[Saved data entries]
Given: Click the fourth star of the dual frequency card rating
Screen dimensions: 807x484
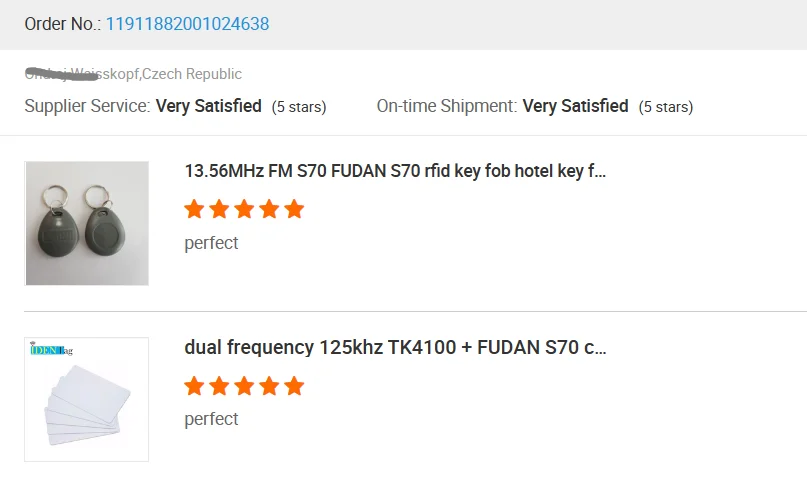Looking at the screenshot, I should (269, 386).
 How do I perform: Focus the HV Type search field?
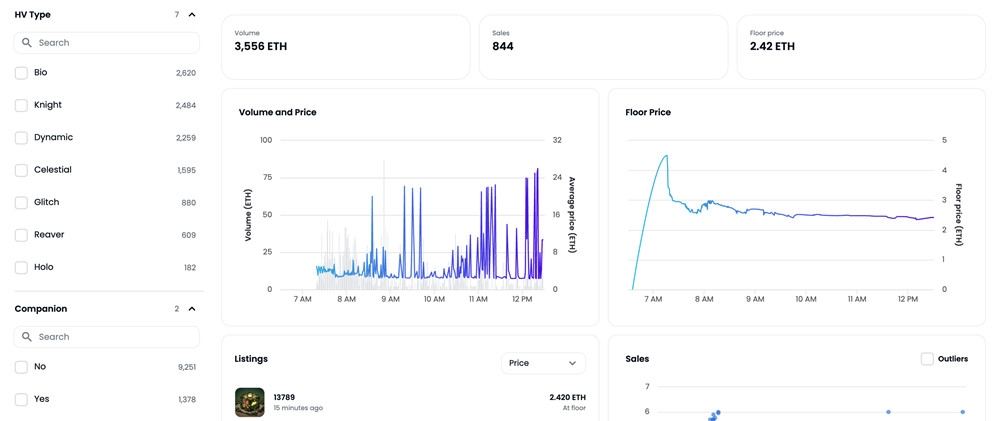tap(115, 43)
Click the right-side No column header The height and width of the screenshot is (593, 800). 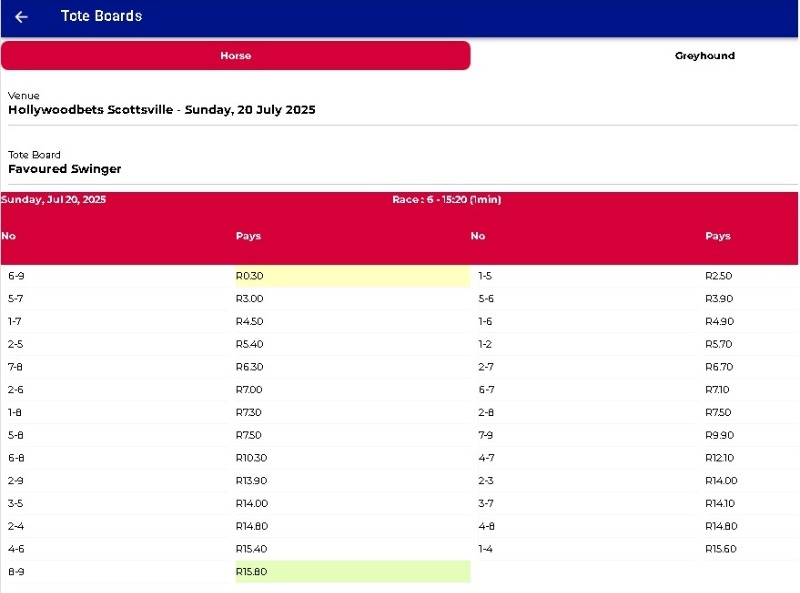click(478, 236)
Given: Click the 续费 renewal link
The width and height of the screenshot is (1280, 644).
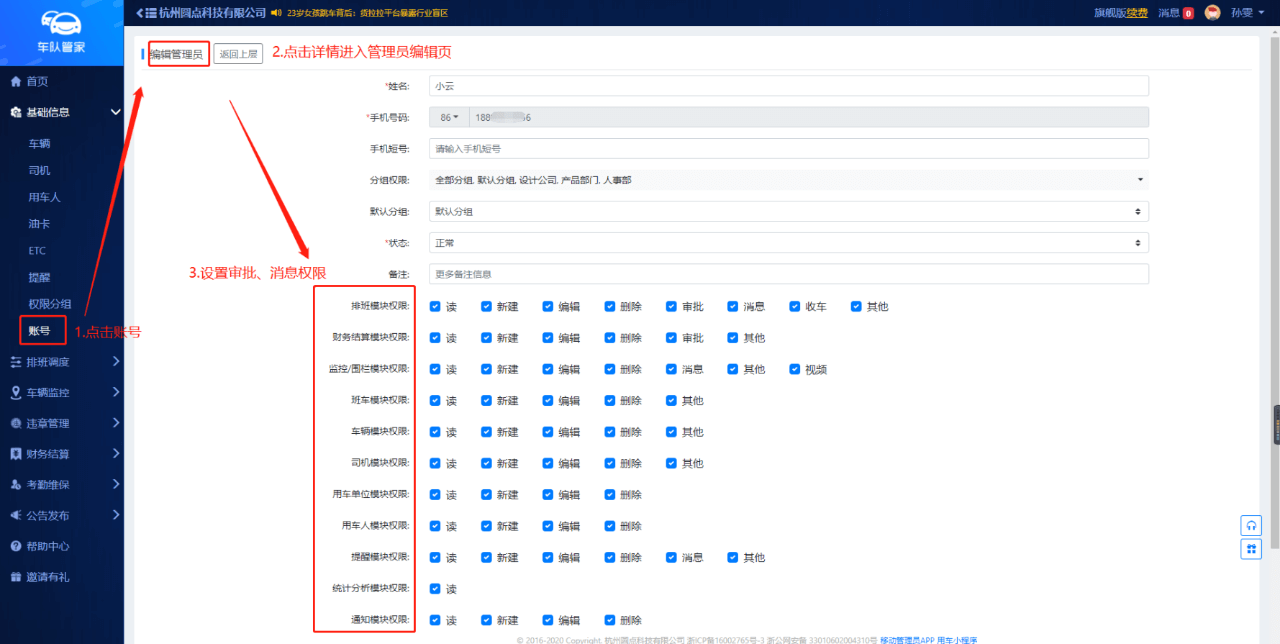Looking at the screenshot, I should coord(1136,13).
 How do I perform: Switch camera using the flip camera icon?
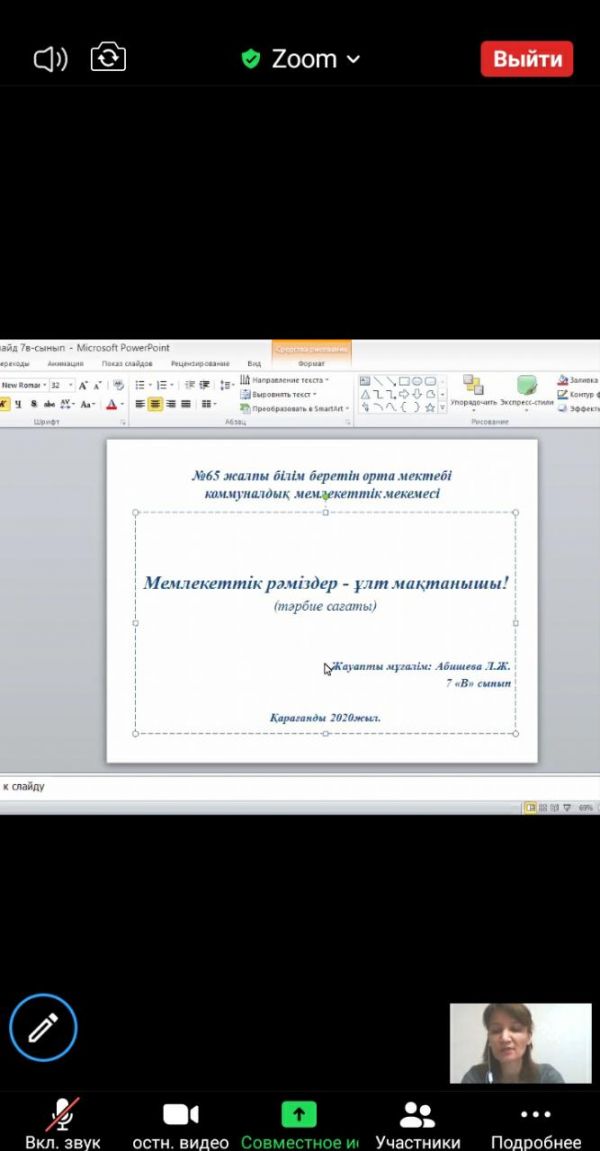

** TASK BRIEF **
Report all lines of the data above that include the string "Given".

** EXERCISE RESPONSE **
Given: Click the fourth star of the dual frequency card rating
Given: Click the 续费 renewal link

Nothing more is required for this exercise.